*** Listed entries ***

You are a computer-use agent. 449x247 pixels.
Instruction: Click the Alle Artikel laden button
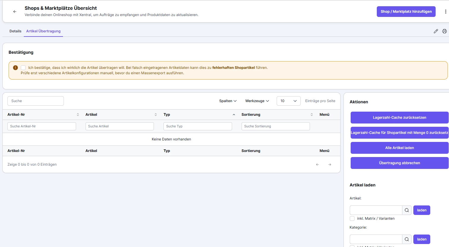click(399, 148)
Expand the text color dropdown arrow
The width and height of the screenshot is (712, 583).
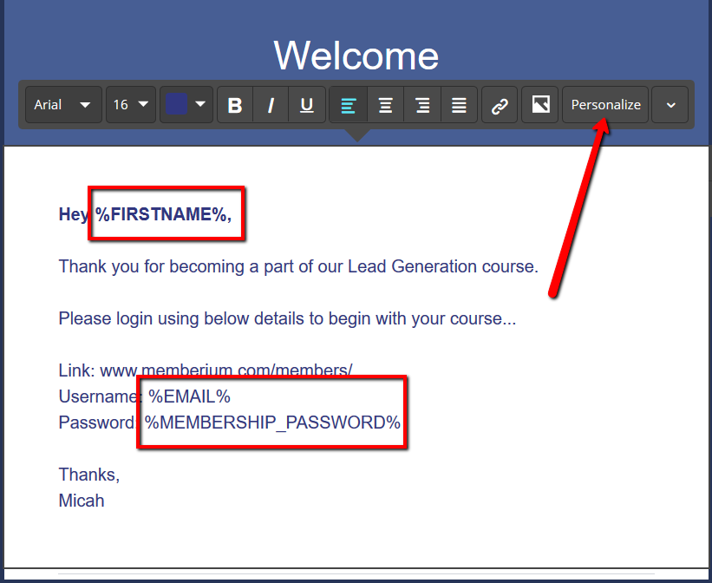[200, 104]
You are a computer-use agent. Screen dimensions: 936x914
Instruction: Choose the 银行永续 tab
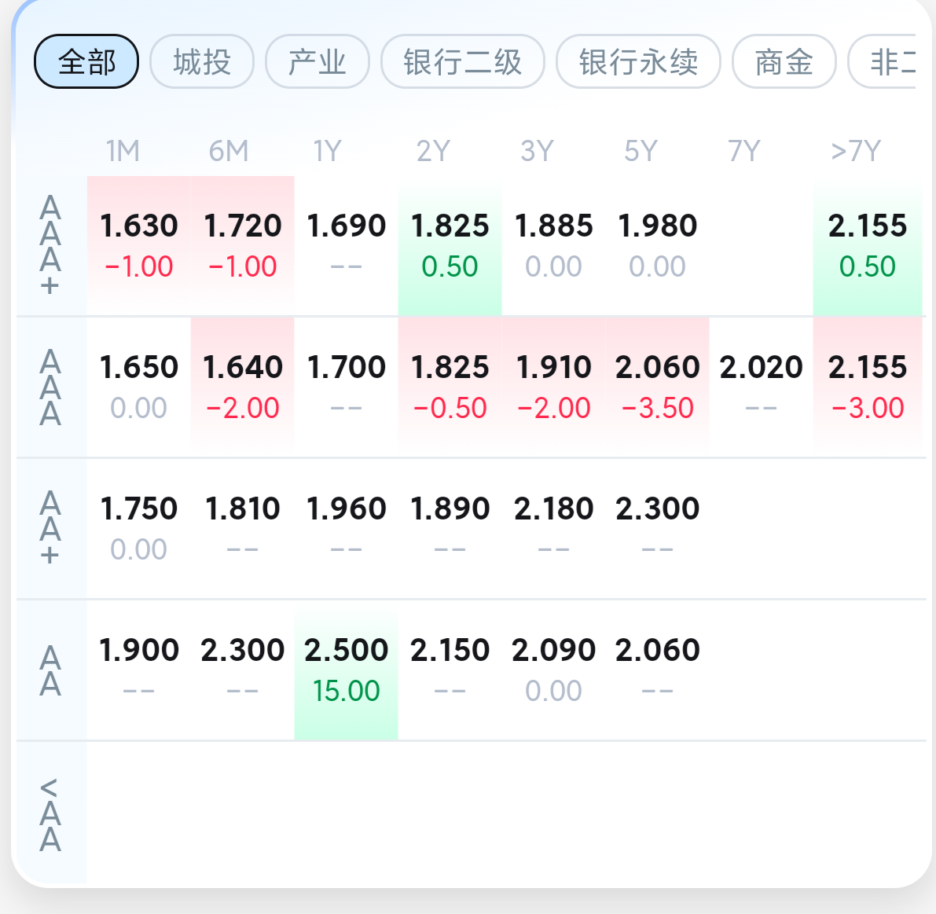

***

== Try it ==
Please set down each entry word for word, without its images.

== Written solution ==
You are a computer-use agent. 449x247 pixels.
Instruction: Click the Alle Artikel laden button
click(399, 148)
Expand the text color dropdown arrow
The width and height of the screenshot is (712, 583).
[200, 104]
You are a computer-use agent. Screen dimensions: 936x914
Instruction: Choose the 银行永续 tab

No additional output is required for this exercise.